Так вот: бывает кое-что и покрепче чугуна и железа.
Однажды, в городке Стрый Львовской области в 1985-м памятном году случилось зимнее чудо. Ни с того, ни с сего, в провинциальном советском населённом пункте, в разгар застоя-дефицита, в зачуханой лавочке «Рабочая обувь», вдруг выкидывают на прилавок мягчайшие, надёжнейшие, красивейшие финские сапоги небывалого фасона, удобства, расцветки. Зимние. Мужские. Не по блату. Не к проезду генсека, или иностранной делегации – такого в Стрыю отродясь не бывало.
Их поначалу и брать-то никто не брал – опасались. Думали: подвох – может, подмётка из картона, или чего-нибудь. Поэтому, видно, и не разобрали за те 20 минут, что я нёсся домой за деньгами. Помню: к ближайшему телефон-автомату выстроилась невиданная очередь чешущих в затылке. Но я успел.
Эксплуатировал и эксплуатирую их с тех пор беспощадно – чуть ли не до полугода каждый сезон, все 36 лет. И в Питере в 86-м при внезапном морозе за -40°. И тормозя каблуками на санях, с горы – в Карпатах. И во львовской мерзкой слякоти вперемешку с убивающим обувь реагентом. И в Кёльне – маршевым ходом вдоль берега, по мёрзлым прирейнским камням.

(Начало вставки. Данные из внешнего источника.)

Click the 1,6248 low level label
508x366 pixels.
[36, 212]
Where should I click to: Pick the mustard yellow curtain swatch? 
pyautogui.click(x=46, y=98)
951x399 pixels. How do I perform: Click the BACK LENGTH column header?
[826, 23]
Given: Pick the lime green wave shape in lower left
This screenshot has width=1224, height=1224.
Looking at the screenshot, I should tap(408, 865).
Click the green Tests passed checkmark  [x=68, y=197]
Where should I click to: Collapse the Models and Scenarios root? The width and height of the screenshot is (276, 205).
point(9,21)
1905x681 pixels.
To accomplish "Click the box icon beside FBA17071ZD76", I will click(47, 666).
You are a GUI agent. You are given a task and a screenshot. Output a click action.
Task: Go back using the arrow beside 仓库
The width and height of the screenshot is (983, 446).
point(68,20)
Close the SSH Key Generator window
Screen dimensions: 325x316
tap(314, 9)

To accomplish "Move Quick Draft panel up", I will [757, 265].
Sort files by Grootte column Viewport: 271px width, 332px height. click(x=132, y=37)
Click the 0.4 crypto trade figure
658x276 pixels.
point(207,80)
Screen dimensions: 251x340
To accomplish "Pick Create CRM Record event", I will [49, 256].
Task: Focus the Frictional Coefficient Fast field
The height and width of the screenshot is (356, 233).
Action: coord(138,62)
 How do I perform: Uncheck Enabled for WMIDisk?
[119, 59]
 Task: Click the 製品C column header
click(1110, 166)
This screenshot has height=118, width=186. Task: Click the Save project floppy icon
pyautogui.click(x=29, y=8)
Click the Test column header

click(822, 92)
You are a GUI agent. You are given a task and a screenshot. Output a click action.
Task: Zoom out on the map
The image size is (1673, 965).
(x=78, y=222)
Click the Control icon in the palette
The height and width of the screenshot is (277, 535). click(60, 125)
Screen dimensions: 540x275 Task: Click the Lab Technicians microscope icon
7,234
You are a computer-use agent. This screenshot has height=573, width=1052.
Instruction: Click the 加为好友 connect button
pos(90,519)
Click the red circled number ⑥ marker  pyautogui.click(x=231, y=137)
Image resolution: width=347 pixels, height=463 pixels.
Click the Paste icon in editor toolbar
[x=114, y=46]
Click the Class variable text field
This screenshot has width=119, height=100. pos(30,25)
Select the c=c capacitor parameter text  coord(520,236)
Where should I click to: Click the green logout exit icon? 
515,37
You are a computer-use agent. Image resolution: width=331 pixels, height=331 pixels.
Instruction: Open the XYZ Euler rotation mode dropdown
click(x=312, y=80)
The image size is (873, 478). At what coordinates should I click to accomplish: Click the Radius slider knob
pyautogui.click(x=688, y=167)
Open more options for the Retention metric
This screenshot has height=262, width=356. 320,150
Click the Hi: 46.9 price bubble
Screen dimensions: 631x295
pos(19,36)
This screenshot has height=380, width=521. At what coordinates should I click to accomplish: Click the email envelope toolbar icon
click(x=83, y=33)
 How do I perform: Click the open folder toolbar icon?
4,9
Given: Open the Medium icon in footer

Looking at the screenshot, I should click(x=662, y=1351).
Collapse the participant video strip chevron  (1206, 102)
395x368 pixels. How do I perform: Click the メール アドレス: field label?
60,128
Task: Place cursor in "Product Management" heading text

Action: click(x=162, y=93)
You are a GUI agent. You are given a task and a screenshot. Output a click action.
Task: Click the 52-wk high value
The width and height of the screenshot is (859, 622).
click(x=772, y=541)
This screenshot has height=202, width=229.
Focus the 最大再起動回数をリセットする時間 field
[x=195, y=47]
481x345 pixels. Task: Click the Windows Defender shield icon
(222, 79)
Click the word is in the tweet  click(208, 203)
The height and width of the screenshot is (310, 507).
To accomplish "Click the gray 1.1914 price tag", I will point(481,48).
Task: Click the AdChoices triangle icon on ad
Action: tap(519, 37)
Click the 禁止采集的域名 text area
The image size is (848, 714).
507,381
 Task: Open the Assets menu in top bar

Вот они, боевые, купленные в 1985-м – и до сих пор верой и правдой, вплоть до чумового 2021-го – и дальше – как новенькие. Как родные. Что доктор прописал.
Помнится, сын варшавского скорняка Осип Мандельштам вопрошал: «...для того ли разночинцы / Рассохлые топтали сапоги, чтоб я теперь их предал?». («их», - это сапоги).
Да ни за что!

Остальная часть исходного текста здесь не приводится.